- _The request_
Summarize the article below on the Indian middle class vote in three sentences.

------ Source extract

Wednesday, February 5, 2014

Myth of the middle class vote: Why this fractured group will turn against AAP

Pity the Indian middle class! So united in its quests and aspirations, but almost always bitterly disunited over ideas of politics. It is the inherently fractious nature of this class that pulls it in different directions, willy-nilly breeding disappointment among sections of it and pitting them against popular movements, even those its members spearhead or in which it is invested heavily.

The fragmented nature of the middle class will inevitably turn sections of it against the Aam Aadmi Party, which sprang from an anti-corruption movement that they conceived, organised and supported in large numbers. There is already a growing murmur in some segments of the middle class against the AAP government's decisions and conduct of its leaders. And they seem unforgiving.

aam-aadmi-reuters

Not a homogenous group. Reuters

In qualifying words such as "segments" and "sections" lies the catch: the middle class may agree on the problems facing the country, but never on their solutions. That is undoubtedly democratic, testifying to India's much-celebrated argumentative spirit.

Or is it that there is another story underlying the sharp disagreements among members of the middle class over contentious political issues? It is possible the middle class opinion gets fragmented because it reflects the reality of its composition – that it is riven with deep divisions, economically, socially, culturally – and therefore, politically as well.

Perhaps the problem is analytical, arising from the method employed to categorize the middle class. No doubt, it is a sound proposition to band a category of people on the basis of income-range and call them middle class. But it isn't a sound idea to assume a shared class position will necessarily lead them to harbour common ideas about politics – or society and culture, for that matter. To believe the economic position of a person determines all his or her attitudes is as Marxist in approach as that of those who self-avowedly belong to this school.

Indeed, the theory of economic determinism glosses over the sheer heterogeneity of the Indian middle class, which is said to have doubled over the last ten years. Partly, this heterogeneity is inherent in the income bandwidth invoked to categorize the middle class. The National Council of Economic Research (NCAER) divides the middle class into two – seekers with annual household income between Rs 2 lakh and Rs 5 lakh, and strivers with annual household income between Rs 5 lakh and Rs 10 lakh at 2001-2002 prices. On the basis of these figures, the Indian middle class is variously estimated to range from 70 million to 153 million.

It would be erroneous to presume a unity in intent and action between a household earning Rs 2 lakh a year and another Rs 10 lakh a year, that is, between a household earning a little over Rs 17000 a month and another around Rs 83,000 a month. This is because the two will necessarily inhabit two different worlds. For instance, the neighbourhood they live in, the civic facilities they have access to, the schools their children go to, the degree of influence they can wield over the system, and the nature of problems they encounter in their daily lives. Different experiences foster varying perceptions about the problems and their solutions. Might it not be fallacious, then, to believe that a middle class, palpably diverse even economically, will necessarily adopt a common political outlook?

Income aside, the spatial spread of the middle class militates against it having common attitudes. A middle class person in a mofussil town, barring exceptions, will perceive politics differently from his or her counterpart in a metro. Nor should we ignore the possibility of caste or religious or linguistic identities inducing differences in political choices of two persons sharing the same class position. Really, is it inconceivable to imagine a Dalit middle class vote another way than his or her class brethren from upper caste?

------------
------ Provided data

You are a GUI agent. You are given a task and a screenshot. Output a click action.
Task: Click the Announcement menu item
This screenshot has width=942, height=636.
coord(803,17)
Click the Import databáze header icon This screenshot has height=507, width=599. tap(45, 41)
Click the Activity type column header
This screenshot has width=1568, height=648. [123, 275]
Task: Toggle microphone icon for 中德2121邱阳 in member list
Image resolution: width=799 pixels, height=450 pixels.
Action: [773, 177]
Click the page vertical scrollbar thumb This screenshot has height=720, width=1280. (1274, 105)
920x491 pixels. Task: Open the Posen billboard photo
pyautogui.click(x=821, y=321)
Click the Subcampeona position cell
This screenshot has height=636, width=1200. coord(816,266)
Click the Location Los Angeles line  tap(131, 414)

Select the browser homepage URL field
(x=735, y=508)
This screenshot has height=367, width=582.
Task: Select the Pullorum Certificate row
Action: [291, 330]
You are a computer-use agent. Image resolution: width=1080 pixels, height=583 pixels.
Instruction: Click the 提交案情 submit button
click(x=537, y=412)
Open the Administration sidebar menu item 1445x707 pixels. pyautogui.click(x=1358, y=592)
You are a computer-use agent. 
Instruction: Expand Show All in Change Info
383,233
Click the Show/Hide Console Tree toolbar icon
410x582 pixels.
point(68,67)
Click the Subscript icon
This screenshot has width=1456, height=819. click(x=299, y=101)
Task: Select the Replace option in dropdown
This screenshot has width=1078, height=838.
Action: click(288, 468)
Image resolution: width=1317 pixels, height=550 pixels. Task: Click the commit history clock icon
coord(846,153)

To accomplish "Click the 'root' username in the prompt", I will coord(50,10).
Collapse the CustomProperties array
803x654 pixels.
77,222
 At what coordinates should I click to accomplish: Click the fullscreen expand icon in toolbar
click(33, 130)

------------

- _Finished task_
The article argues that the Indian middle class, though united in its aspirations, is bitterly disunited over politics, and that sections of it will inevitably turn against the Aam Aadmi Party, which sprang from an anti-corruption movement they had organized and supported. It suggests that this fragmentation reflects deep economic, social and cultural divisions within the class, and it faults the assumption that a shared income range leads people to hold common political ideas. As evidence, it points to the wide income span used to define the middle class, from Rs 2 lakh to Rs 10 lakh a year, as well as to differences between mofussil towns and metros and to caste, religious and linguistic identities.